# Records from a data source

..........

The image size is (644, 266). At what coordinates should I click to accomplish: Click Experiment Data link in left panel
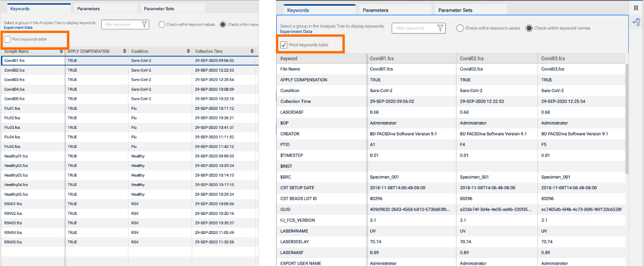[18, 28]
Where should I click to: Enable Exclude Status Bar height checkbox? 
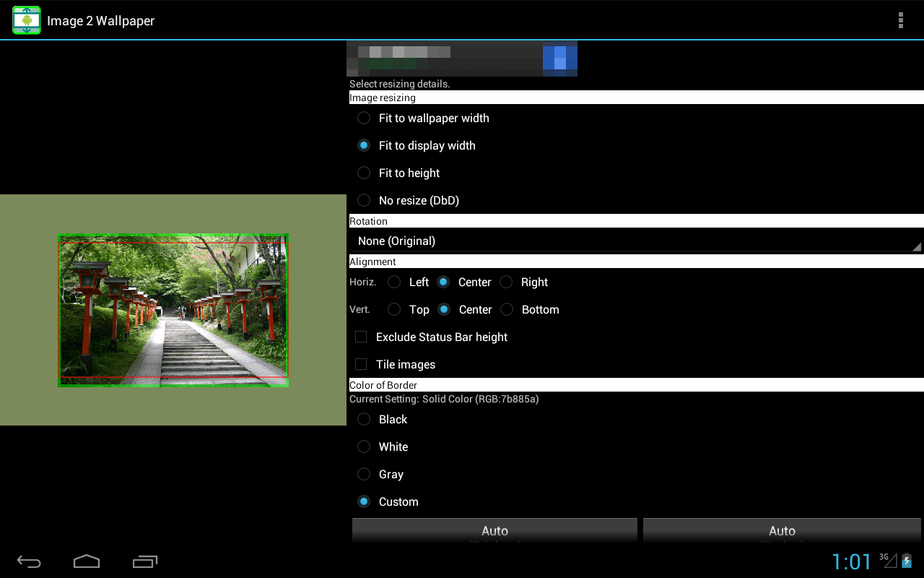point(362,337)
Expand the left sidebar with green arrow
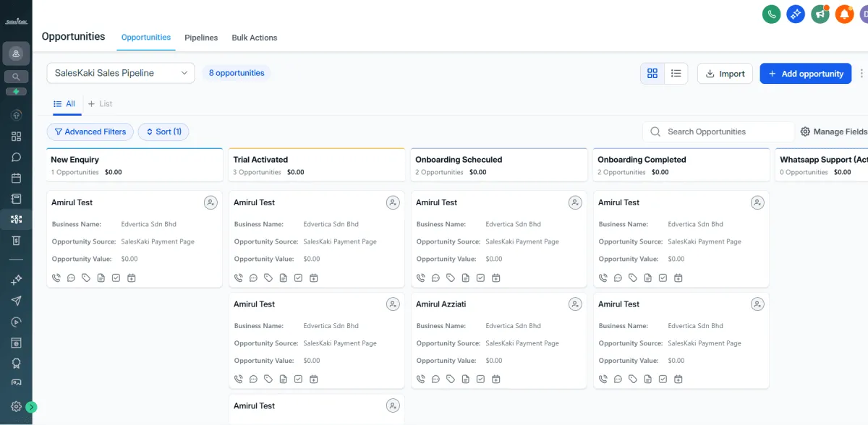Screen dimensions: 868x425 tap(31, 407)
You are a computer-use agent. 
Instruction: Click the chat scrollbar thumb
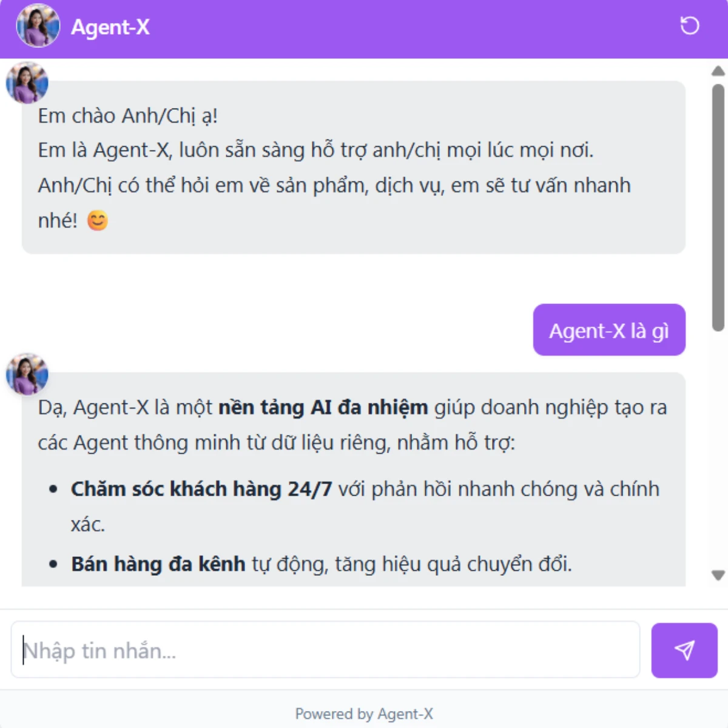(718, 207)
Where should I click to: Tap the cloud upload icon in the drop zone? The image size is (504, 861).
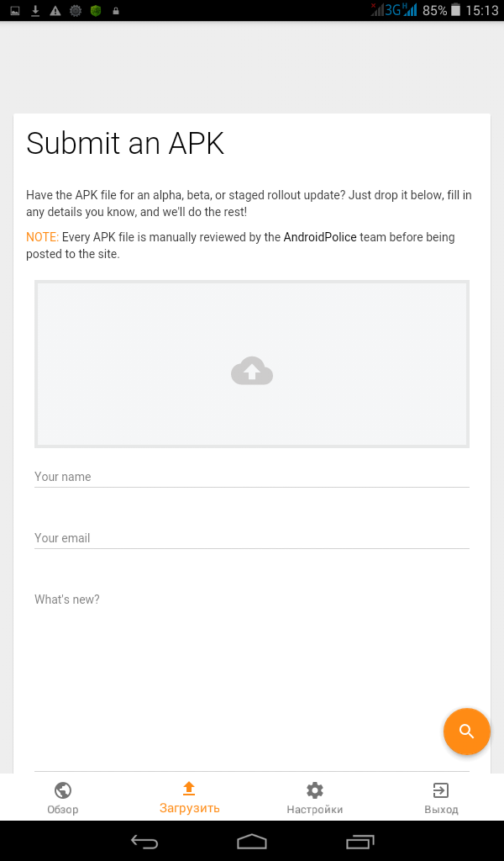point(252,371)
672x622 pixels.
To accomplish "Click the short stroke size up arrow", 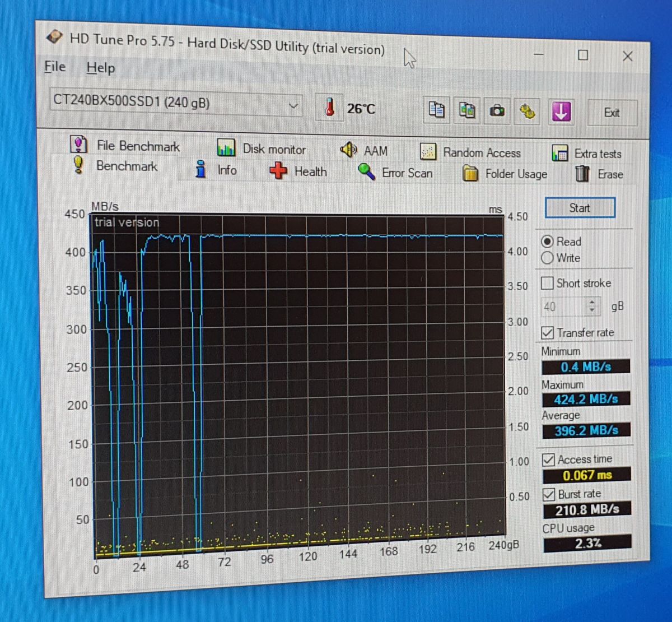I will [x=592, y=303].
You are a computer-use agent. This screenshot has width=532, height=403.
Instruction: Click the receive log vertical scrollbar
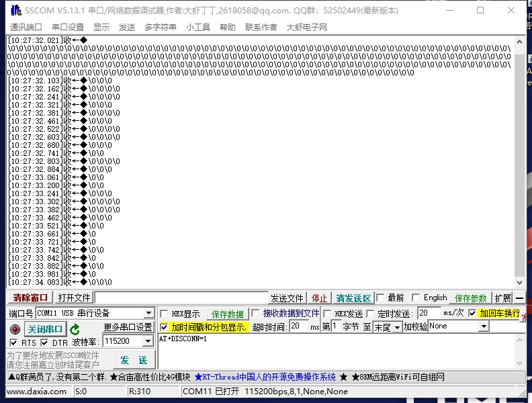tap(519, 168)
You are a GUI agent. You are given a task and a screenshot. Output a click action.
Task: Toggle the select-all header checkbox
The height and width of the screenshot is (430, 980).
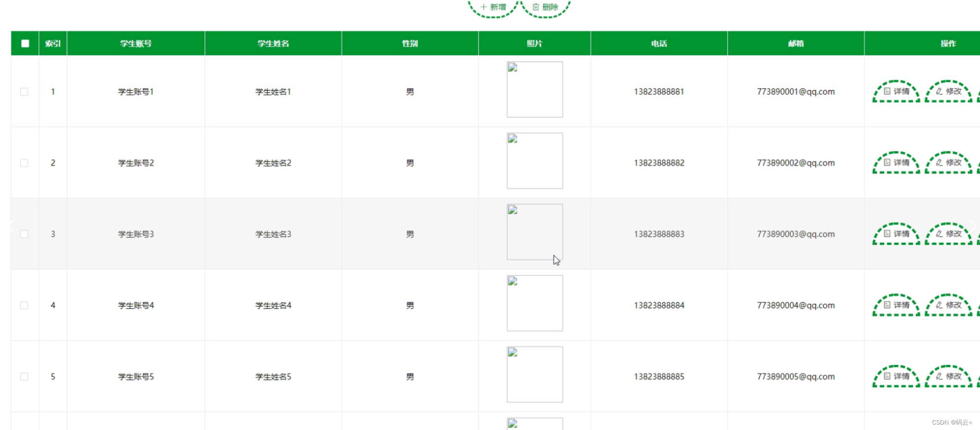coord(25,43)
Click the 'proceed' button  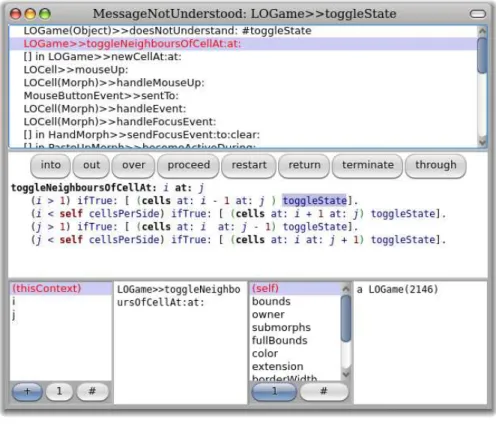(188, 165)
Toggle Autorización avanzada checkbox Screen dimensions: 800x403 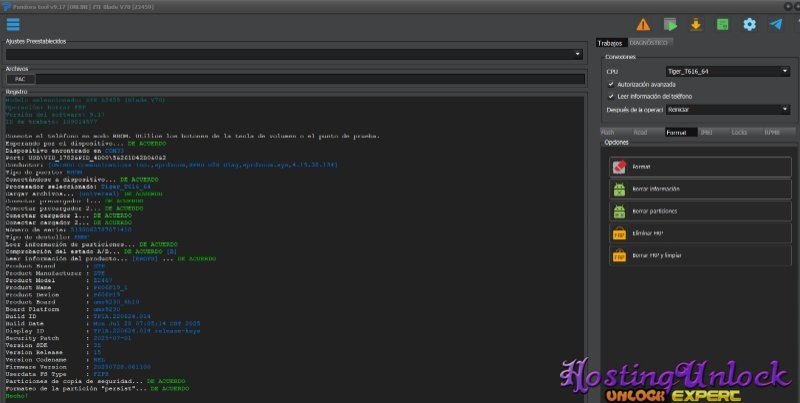coord(610,84)
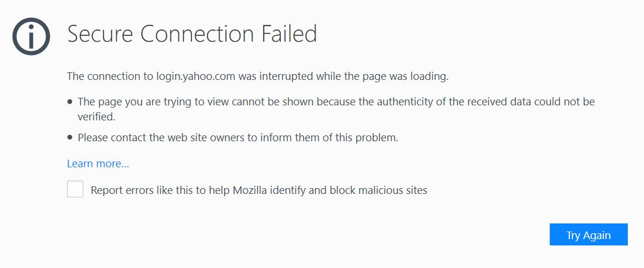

..........

# ACTIVITY
Print the data exactly, from its first line to the line containing "672x622 pixels.", both included. Omit the pictures.

# YOUR SOLUTION
The image size is (644, 266). At what coordinates should I click to accomplish: Click Experiment Data link in left panel
[18, 28]
Where should I click to: Enable Exclude Status Bar height checkbox? 
point(362,337)
Expand the left sidebar with green arrow
Screen dimensions: 868x425 tap(31, 407)
You are a computer-use agent. 
Instruction: Click the chat scrollbar thumb
(718, 207)
Where should I click to: Tap the cloud upload icon in the drop zone? The image size is (504, 861).
point(252,371)
672x622 pixels.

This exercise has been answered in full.